By DONNA WINCHESTER, Times Staff Writer
A watchdog group and Pinellas school officials disagree on the district's progress in closing the achievement gap.
ST. PETERSBURG - A citizens group that monitors how well Pinellas schools teach African-American children has concluded that the district has not acted in good faith to reduce the achievement gap between black and white students.
Eugene Givens III, a member of the steering committee for Concerned Organizations for Quality Education for Black Students, delivered a report to the group on Wednesday.
"No plan has been developed that has formulated measures and results that could be evaluated and revised annually," Givens concluded, noting that such a plan was required under the agreement to end court-ordered busing for desegregation.
Because the district has done too little, Givens said, the group will seek "available remedies" to see that it does.
Concerned Organizations for Quality Education for Black Students, or COQEBS, has been meeting monthly to monitor the district's progress in closing the achievement gap.
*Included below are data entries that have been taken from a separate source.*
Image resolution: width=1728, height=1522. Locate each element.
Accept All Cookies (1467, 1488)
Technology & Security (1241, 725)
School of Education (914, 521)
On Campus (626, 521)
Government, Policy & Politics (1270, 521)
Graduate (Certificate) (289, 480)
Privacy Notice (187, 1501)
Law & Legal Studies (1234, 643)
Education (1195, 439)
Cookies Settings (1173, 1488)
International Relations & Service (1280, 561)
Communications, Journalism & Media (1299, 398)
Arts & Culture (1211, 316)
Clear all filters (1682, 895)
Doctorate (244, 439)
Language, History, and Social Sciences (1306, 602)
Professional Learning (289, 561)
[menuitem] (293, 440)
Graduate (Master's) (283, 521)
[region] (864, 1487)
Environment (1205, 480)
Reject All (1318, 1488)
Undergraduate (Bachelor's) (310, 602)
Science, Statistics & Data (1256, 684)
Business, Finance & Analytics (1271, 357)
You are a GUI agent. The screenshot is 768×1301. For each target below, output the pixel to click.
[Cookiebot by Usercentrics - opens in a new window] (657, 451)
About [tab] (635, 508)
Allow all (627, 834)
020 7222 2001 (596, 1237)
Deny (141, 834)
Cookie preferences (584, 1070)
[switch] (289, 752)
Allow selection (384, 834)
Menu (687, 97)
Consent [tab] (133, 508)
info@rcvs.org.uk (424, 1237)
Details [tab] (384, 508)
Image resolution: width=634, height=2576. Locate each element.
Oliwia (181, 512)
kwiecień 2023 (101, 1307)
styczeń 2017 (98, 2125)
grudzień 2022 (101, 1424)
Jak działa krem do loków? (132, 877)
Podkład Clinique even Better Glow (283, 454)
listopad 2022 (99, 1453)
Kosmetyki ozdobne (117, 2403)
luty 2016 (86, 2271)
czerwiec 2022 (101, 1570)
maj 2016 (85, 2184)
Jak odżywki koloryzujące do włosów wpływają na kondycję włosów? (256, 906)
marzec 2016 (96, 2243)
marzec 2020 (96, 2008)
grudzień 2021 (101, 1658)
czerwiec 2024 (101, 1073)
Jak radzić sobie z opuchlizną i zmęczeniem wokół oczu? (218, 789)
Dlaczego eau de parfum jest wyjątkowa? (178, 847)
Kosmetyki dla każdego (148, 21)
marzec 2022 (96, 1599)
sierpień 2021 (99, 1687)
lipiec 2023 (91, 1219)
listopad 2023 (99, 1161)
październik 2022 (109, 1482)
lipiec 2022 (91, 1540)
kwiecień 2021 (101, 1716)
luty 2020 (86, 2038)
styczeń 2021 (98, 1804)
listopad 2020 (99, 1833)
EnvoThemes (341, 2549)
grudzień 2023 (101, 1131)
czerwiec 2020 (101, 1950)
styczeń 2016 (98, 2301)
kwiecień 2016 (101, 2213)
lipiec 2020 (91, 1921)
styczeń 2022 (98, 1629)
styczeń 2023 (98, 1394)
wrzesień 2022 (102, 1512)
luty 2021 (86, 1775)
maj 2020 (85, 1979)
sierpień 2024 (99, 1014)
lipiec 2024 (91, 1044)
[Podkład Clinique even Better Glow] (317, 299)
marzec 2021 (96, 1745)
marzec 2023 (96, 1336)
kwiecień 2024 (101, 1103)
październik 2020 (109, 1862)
The group includes members from other community groups and several prominent African-American educators. More than 60 people attended Wednesday's meeting at the James Weldon Johnson Library.
Jim Madden, a district official responsible for overseeing the implementation of the court order, met with its members last month and said he could deliver data showing the district is in fact meeting the provisions of the court order.
But Givens maintained that because the district never formulated a document called "The Plan," it cannot show a good-faith attempt to satisfy the court's demands.
Madden, reached for comment Wednesday afternoon, said the set of data the group is looking for does exist, but is not available in a single document.
The district has strategies to address the gap, Madden said, detailed in a series of documents that have been presented to the District Monitoring and Advisory Committee, established by the court order to oversee the district's efforts to educate black students.
At issue, Madden suspects, is the manner in which the data have been compiled.
"What I'm proposing is that we take a step back, look at where we've been and make an effort to see if we can provide the data in a much more user-friendly fashion," Madden said.
But COQEBS members say they are tired of waiting. They already have contacted Enrique Escarraz, the attorney who negotiated the court order.
School superintendent Clayton Wilcox, who attended Wednesday's meeting, promised to take responsibility for the district's future efforts to educate black students.